Barnhart normally wears bright-colored tape on his fingernails so pitchers can see his signs better. This time, he didn't, and Romano couldn't see what his catcher was putting down.
"I had to go to the last resort of painting my whole finger white," Barnhart said. "It didn't seem to be a problem after I got that done."
Even with the issue corrected, Romano still had trouble throwing strikes. He issued six walks over 3 2/3 innings in a no-decision lost by the Reds, 7-4, at Marlins Park.
Known for throwing strikes in the Minors, Romano has 17 walks compared to 23 strikeouts over five big league starts and 21 2/3 innings. During Thursday's loss, another rookie -- Robert Stephenson -- walked seven batters over 4 1/3 innings. It's part of the pangs and sputters of a young rotation with three rookies.
"We've got to get these guys thinking good things can happen when they throw the ball over," Reds manager Bryan Price said.
Romano threw 78 pitches (41 strikes) in his short outing, and he allowed two unearned runs on two hits. Only one walk scored on him, but it was his own poor fielding that caused damage. On a one-out comebacker with the bases loaded in the fourth inning, Romano overthrew to Barnhart at the plate for an error that foiled an inning-ending double play. After that run scored, Dee Gordon added a sacrifice fly.
For the error, not seeing the signs and the lack of strikes, Romano took all of the responsibility.
"You can't defend walks," Romano said. "I just couldn't see very well, and that was my fault. I should have brought him out there a little bit sooner and told them to go to the body signs. I was having a little bit of trouble, but we were able to get out of it that first inning."
When he faced the Marlins in his previous start on Sunday in Cincinnati, Romano was far different. He gave up one run on three hits over six innings with one walk and seven strikeouts in a 6-3 win. In that outing, he was praised for his willingness to work on a still-developing third pitch -- the changeup -- that he threw eight times effectively.
On Friday, there was just one changeup from Romano.
"I was just falling behind every single hitter and trying to get that ground ball and use my sinker," Romano said. "I've got to go to my best pitch, and that's my sinker. I just felt like I kept missing down, down, down."
But the changeup is exactly the kind of pitch that could help Romano get hitters off of his sinker, especially when it's not on point. At 23, it's still something he isn't fully comfortable utilizing. Price said he would be throwing the changeup more often before this season ends.

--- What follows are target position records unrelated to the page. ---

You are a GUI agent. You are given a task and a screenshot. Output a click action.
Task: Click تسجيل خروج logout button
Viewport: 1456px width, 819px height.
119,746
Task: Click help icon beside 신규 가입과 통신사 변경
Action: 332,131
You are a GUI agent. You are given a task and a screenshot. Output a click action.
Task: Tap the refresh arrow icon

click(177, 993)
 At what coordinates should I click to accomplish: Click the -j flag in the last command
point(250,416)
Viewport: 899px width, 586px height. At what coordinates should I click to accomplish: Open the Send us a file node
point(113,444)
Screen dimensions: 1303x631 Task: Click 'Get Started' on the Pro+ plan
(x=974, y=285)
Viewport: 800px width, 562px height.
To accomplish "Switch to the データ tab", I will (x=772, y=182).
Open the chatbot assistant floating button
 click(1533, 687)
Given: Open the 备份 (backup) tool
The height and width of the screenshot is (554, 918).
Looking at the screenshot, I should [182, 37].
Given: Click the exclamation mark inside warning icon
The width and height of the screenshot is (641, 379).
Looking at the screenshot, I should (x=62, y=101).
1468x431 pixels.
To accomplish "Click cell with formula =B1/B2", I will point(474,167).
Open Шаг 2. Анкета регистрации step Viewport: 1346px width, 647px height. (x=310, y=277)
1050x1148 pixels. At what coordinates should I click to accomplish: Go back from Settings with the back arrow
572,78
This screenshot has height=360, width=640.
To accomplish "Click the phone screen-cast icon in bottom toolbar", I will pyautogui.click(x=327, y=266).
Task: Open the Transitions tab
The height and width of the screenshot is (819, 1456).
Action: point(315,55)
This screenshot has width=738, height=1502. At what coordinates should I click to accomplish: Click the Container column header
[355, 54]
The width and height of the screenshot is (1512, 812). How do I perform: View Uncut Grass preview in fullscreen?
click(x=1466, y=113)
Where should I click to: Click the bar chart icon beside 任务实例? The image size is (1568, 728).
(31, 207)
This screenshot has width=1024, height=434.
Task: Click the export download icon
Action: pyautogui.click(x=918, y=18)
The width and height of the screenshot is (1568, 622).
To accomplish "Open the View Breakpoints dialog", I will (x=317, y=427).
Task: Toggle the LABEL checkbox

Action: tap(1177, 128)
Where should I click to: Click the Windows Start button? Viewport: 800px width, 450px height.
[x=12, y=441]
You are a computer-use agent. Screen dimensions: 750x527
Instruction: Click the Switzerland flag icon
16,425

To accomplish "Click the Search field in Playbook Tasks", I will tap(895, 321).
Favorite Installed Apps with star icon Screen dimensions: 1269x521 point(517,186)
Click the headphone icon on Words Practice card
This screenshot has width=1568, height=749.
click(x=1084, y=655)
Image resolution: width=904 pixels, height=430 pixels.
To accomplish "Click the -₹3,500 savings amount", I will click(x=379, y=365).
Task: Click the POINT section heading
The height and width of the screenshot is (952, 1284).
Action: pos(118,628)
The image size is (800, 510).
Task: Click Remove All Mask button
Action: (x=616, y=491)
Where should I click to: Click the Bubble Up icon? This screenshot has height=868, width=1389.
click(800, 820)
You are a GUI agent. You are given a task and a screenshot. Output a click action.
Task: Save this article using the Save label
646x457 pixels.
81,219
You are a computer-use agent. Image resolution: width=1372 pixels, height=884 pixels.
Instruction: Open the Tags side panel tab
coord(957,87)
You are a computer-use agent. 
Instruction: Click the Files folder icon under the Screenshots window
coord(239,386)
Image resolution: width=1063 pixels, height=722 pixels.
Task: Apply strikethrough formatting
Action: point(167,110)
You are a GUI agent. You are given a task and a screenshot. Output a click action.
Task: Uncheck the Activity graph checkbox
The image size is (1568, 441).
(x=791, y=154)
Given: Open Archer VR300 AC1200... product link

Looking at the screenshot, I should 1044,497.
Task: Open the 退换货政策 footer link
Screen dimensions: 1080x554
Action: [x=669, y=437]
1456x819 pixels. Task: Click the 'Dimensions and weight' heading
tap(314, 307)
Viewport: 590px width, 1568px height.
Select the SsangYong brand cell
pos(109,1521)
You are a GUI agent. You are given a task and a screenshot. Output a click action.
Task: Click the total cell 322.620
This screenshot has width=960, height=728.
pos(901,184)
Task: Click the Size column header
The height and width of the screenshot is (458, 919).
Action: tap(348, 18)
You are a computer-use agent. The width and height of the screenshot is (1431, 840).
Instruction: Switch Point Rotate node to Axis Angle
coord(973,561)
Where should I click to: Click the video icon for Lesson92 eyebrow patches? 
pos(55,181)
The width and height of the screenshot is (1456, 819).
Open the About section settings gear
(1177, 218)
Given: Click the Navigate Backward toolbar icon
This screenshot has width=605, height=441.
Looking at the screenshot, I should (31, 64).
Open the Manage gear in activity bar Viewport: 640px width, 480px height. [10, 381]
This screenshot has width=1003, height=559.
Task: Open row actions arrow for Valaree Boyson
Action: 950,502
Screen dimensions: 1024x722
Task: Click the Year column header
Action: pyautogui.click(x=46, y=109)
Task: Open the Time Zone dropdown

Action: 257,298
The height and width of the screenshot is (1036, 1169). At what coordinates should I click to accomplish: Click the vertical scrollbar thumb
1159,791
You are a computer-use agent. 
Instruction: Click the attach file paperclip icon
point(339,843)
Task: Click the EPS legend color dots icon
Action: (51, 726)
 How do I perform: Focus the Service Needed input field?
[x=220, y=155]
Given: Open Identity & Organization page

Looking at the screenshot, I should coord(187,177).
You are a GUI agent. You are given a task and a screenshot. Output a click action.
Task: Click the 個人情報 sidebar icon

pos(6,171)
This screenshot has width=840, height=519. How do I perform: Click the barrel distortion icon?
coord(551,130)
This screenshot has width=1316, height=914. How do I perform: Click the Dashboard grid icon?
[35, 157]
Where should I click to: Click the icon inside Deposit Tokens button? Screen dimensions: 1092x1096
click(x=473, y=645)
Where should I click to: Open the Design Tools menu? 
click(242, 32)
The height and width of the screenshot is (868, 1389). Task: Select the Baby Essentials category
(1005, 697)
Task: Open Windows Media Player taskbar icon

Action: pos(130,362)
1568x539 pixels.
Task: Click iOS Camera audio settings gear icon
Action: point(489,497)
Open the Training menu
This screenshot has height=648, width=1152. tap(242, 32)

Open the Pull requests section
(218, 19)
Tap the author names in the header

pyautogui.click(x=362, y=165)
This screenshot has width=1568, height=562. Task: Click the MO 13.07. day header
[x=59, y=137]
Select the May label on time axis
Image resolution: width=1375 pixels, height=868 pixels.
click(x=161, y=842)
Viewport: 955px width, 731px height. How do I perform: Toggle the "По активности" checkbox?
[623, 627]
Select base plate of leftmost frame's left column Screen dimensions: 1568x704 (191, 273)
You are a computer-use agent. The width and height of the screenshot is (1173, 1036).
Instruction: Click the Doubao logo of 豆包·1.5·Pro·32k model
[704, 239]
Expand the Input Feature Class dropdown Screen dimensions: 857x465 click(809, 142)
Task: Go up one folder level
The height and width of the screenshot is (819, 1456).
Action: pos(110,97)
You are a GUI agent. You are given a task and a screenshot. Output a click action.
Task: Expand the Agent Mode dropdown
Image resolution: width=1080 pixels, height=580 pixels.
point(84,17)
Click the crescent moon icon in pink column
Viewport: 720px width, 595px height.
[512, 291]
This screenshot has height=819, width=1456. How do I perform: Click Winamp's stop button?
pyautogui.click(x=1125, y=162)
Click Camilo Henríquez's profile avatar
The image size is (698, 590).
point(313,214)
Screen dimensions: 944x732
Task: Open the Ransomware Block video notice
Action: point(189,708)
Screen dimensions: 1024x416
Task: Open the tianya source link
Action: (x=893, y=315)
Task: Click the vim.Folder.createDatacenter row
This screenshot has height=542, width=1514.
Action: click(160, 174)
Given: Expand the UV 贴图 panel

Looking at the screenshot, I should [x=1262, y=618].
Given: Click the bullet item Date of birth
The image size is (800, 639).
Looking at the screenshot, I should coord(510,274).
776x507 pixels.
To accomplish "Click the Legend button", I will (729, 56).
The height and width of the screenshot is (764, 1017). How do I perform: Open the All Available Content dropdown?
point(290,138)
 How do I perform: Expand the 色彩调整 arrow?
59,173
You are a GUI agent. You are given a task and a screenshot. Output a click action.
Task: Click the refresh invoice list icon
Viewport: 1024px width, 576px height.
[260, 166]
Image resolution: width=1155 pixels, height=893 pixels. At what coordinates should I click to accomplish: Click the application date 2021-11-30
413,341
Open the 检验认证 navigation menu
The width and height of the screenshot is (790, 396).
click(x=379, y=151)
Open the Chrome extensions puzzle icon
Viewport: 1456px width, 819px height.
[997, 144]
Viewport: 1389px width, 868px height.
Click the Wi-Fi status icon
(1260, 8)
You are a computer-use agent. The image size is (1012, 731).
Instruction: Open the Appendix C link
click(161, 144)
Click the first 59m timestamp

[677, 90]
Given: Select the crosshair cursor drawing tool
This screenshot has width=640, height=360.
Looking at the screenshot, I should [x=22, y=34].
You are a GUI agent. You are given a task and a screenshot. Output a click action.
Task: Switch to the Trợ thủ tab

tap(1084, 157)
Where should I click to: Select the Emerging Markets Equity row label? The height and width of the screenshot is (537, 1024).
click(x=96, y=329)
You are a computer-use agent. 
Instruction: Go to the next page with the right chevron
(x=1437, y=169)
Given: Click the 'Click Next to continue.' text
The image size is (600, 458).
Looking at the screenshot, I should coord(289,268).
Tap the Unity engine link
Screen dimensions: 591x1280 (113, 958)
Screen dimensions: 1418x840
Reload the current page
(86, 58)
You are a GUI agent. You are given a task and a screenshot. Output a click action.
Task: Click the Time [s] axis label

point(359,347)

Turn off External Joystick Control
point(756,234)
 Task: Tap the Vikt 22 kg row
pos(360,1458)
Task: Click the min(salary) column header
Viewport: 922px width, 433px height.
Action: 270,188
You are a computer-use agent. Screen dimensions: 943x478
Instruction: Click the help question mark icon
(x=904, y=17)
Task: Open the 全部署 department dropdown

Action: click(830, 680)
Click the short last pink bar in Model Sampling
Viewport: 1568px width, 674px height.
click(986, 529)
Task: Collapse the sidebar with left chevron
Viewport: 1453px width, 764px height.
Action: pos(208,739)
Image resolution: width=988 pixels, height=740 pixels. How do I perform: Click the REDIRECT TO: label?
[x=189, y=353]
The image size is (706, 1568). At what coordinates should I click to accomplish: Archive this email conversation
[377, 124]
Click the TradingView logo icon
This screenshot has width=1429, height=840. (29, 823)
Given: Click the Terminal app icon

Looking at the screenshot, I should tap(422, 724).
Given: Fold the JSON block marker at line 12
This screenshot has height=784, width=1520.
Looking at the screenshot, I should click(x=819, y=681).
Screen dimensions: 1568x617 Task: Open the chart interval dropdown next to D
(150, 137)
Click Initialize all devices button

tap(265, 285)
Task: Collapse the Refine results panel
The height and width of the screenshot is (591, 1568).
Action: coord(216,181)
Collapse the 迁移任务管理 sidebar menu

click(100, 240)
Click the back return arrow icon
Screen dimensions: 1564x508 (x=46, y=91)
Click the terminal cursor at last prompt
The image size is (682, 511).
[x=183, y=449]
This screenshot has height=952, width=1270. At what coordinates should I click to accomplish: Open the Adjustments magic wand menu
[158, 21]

"You feel like -- in a way -- you're forfeiting a ballgame because you're trying to develop a guy to do something that is unique to him at this level of play," Price said. "These are things that have to be done. All of these guys have to continue to take the challenge of improving at this level. If it's learning a new pitch, if it's throwing a pitch they haven't thrown much, unfortunately, it's on us to do it here."